En su apasionado encuentro, la pareja, rodó por la duna hasta caer sobre la puerta de una de las casas golpeando a algunas de las que agazapadas gozaban del espectáculo para ellas pecaminoso que les brindaba la feliz pareja. Algunas salieron heridas en su físico, todas heridas en su ego al sentirse descubiertas, salieron chillando y soltando maldiciones.
El zumbido en que se convirtió la onda ensordecedora, atrajo cada vez a mayor número de justicieros, que esperaban probarse como impartidores de una justicia real y satisfactoria, que siempre es aplaudida cuando a sus fines oscuros les impiden dar cauce de otra manera a los celos, envidia, furia animal contenida que se lleva grabada en los genes, cultivada por generaciones de desesperanza. Verdadero enjambre de almas empobrecidas, desesperadas por abandono, hambre, desamor, ya no buscaban al causante de sus injurias, sino en quien cobrarse una venganza marcada en su sangre, para desahogar la furia contenida, acumulada por lustros de limitaciones, fatigas y desesperanzas en el despiadado arrabal de mugre en que el destino había convertido sus vidas.
Carmela interpuso su cuerpo entre los atacantes y su amado, sin que esto limitara la furia asesina. Los verdugos, uno a uno y en un orden que parecía una representación ensayada con premeditación tal que recordaba una consagración con visos de democracia iniciaron la procesión macabra de sangrar a los castigados, les siguieron aquellos que indecisos o temerosos del soporte de las amarras que contenían a los prisioneros. Al final de lo procesión y luego de horas de suplicio, reinició la procesión macabra, un nuevo carnaval, ahora con sus hijos pequeños, obligándolos a beber la dulce sangre de los cuerpos inertes de los infortunados, para sellarles a sus retoños en su mente esa lección imborrable de escarnio al que veían como justicia.

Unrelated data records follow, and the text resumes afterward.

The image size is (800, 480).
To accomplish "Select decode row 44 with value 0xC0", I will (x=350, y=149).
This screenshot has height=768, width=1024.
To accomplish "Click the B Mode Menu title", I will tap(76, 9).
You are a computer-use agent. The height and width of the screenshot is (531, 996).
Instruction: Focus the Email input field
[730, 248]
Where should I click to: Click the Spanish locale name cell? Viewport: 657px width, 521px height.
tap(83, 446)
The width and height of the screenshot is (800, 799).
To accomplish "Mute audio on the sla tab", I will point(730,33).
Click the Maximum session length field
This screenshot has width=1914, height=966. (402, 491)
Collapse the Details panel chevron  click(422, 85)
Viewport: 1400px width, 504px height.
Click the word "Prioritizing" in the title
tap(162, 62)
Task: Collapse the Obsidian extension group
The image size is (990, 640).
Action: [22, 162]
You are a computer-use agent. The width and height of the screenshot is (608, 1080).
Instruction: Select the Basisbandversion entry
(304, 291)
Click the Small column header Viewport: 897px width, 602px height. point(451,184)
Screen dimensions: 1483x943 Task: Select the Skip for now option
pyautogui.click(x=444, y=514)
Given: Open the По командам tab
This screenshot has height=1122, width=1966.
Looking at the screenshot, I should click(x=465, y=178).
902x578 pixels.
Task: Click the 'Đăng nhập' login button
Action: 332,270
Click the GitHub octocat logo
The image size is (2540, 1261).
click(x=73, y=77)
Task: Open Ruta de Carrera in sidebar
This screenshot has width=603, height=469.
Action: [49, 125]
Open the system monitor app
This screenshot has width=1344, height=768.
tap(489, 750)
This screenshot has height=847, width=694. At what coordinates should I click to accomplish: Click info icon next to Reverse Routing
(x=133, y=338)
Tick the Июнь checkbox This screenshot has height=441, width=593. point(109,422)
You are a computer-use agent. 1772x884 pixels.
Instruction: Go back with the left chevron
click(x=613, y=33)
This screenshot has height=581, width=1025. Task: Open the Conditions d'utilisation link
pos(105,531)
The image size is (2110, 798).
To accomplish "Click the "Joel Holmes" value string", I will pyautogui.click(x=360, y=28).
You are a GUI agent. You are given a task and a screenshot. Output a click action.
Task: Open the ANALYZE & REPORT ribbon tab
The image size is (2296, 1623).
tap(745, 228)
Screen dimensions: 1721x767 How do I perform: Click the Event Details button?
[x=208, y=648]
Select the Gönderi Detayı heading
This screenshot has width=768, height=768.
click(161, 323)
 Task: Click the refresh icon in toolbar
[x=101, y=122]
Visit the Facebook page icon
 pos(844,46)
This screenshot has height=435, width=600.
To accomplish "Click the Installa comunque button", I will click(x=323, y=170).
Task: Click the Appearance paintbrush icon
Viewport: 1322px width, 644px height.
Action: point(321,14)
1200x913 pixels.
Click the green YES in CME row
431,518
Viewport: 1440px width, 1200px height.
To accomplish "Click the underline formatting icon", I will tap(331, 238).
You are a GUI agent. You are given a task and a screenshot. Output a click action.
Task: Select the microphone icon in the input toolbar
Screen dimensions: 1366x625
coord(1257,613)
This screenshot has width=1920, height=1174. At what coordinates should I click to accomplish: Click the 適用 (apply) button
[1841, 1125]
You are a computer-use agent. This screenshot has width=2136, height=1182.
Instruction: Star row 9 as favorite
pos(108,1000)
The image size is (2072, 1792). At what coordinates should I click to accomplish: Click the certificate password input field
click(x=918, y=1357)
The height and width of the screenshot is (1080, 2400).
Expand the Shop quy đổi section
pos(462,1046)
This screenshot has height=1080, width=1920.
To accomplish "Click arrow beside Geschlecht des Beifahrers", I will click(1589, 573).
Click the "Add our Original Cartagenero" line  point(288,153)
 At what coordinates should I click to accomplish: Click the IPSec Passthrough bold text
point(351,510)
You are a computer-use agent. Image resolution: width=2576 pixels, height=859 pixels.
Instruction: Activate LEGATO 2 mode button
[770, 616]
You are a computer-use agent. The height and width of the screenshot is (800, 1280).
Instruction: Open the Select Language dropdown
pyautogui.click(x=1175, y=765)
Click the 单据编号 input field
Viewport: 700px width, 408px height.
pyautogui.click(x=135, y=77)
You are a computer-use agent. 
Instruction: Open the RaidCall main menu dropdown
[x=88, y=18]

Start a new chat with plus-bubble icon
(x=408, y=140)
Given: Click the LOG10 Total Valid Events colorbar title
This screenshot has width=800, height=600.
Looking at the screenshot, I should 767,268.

Carmela cayó en un último abrazo que intentaba proteger a su amado, ofrendando su vida para protegerlo. Carmelo resistió hasta donde su descomunal fortaleza se convirtió en su propio enemigo, al hacer más largo el tiempo de su tortura.
¡Déjenla a ella! -gritaba. - ¡es sólo una novela! Repetía. ¡Díselos tú!, me suplicó al reconocerme.